Tips to Improve Taste and Texture
Common Errors to Avoid
Watery lasagne is the most common problem — always roast your vegetables to drive out excess moisture. Never skip reducing the tomato sauce; it must be thick before layering. Also, avoid overlapping the lasagne sheets unevenly, as this leads to soggy, undercooked patches.
Pro Cooking Tips
Grate a little nutmeg into the white sauce for a classic depth of flavor. Rest the lasagne for ten minutes after baking — it slices far more cleanly. Mixing Parmesan with the cheddar on top creates a richer, more golden crust.
Why This Recipe is Worth Trying
This recipe stands out for its straightforward reliability. Every component complements the others perfectly — the bright tomato sauce, creamy béchamel, and earthy roasted vegetables work in harmony. It is the kind of dependable, crowd-pleasing dish that earns a permanent spot in any weekly dinner rotation.

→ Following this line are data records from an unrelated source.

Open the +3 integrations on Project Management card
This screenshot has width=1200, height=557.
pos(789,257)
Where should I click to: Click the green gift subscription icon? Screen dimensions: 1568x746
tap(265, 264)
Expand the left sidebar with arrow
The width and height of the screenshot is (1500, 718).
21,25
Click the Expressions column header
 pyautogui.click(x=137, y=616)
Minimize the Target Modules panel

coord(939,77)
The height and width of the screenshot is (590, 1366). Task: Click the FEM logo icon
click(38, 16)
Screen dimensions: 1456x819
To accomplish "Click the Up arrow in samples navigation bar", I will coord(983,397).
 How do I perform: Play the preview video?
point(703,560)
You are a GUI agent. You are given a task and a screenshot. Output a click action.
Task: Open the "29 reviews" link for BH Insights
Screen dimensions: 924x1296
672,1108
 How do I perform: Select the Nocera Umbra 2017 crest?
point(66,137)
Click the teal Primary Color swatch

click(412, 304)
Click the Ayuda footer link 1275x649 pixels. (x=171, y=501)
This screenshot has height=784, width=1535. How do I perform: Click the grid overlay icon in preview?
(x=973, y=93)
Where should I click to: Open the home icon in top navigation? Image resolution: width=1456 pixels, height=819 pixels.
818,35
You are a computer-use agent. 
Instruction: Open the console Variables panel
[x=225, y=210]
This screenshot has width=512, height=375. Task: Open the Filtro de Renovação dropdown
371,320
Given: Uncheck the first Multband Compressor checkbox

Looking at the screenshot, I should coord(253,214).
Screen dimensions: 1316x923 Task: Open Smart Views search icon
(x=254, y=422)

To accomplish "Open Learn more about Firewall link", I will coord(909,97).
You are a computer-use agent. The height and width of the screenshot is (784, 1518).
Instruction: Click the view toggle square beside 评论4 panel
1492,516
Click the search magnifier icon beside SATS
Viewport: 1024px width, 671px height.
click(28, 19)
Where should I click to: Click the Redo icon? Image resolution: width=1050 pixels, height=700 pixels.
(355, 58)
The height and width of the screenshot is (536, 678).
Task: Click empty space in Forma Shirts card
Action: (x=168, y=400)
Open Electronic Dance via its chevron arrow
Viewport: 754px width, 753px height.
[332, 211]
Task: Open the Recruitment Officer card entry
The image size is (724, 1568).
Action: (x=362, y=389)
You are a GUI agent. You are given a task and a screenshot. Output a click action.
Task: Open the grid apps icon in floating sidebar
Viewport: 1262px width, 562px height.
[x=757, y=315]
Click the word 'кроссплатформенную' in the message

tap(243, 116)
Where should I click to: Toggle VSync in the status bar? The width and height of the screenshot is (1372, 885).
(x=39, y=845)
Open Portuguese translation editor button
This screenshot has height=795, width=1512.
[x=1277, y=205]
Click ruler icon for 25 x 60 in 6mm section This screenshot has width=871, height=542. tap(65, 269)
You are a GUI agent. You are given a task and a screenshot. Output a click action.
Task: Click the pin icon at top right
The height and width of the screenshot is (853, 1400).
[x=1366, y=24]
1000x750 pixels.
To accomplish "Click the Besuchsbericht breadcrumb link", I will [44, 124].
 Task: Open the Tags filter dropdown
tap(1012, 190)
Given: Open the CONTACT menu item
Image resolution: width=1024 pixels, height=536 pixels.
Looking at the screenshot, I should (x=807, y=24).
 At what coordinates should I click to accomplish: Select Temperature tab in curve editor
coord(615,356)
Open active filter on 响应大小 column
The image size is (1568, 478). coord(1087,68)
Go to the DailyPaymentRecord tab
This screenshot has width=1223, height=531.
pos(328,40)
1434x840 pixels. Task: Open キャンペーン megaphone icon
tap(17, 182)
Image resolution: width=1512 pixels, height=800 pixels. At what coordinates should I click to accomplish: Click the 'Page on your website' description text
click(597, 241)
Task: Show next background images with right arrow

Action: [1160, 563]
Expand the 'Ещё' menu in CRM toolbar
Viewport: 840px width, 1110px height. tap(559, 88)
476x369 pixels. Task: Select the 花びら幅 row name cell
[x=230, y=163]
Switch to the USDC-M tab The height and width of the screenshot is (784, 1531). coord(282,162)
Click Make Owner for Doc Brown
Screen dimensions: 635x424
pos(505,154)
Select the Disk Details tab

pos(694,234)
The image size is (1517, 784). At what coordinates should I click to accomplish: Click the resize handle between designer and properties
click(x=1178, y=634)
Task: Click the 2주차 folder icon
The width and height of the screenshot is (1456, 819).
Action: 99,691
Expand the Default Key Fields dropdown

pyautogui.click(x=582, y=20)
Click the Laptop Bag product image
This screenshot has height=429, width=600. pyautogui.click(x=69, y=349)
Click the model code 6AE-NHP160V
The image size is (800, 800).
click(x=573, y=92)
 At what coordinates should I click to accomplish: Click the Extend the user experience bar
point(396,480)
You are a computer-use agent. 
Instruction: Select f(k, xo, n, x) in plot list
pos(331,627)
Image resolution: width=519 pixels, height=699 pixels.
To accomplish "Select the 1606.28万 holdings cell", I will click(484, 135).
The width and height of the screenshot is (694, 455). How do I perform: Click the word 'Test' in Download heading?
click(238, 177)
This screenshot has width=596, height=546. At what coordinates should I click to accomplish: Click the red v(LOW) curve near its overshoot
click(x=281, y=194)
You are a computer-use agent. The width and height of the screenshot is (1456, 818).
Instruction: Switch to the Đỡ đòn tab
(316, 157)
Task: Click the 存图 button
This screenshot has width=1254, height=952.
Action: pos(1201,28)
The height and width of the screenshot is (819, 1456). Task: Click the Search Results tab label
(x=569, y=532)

Serving Ideas and Pairings
Serving Options
Slice into generous portions and serve straight from the dish. A crisp green salad alongside cuts through the richness beautifully. Warm garlic bread is always a welcome addition.
Best Pairings
This lasagne pairs well with a chilled glass of white wine or sparkling water. Elderflower cordial also works wonderfully on the side.
Storage, Freezing, and Reheating
Refrigerate cooled lasagne covered tightly for up to three days. It also freezes very well — portion into individual servings and freeze for up to two months. Reheat covered in foil in a 180°C oven for 20 to 25 minutes until piping hot.
FAQs
Can I use frozen vegetables?
Yes, but thaw them fully and pat them dry before roasting. Excess moisture from frozen veg is a leading cause of watery lasagne, so this step is important.
How do I make it creamier?
Stir a tablespoon of cream cheese into the white sauce and add an extra splash of milk. This creates a noticeably richer, silkier béchamel.
Can I prepare it in advance?
Absolutely. Assemble it fully, cover tightly, and refrigerate for up to 24 hours before baking. The flavors actually improve overnight as the layers settle.
Why is my lasagne watery?
Vegetables that were not roasted long enough release water during baking. Always roast until the edges are caramelized, and reduce the tomato sauce fully before layering.
Can I make it vegan?
Yes. Use plant-based butter, milk, and cheese throughout. The texture and flavor remain excellent, and the result is just as satisfying.
How long does it last?
Stored in an airtight container in the fridge, it keeps for up to three days. Always reheat covered with foil to retain moisture and prevent the top from drying out.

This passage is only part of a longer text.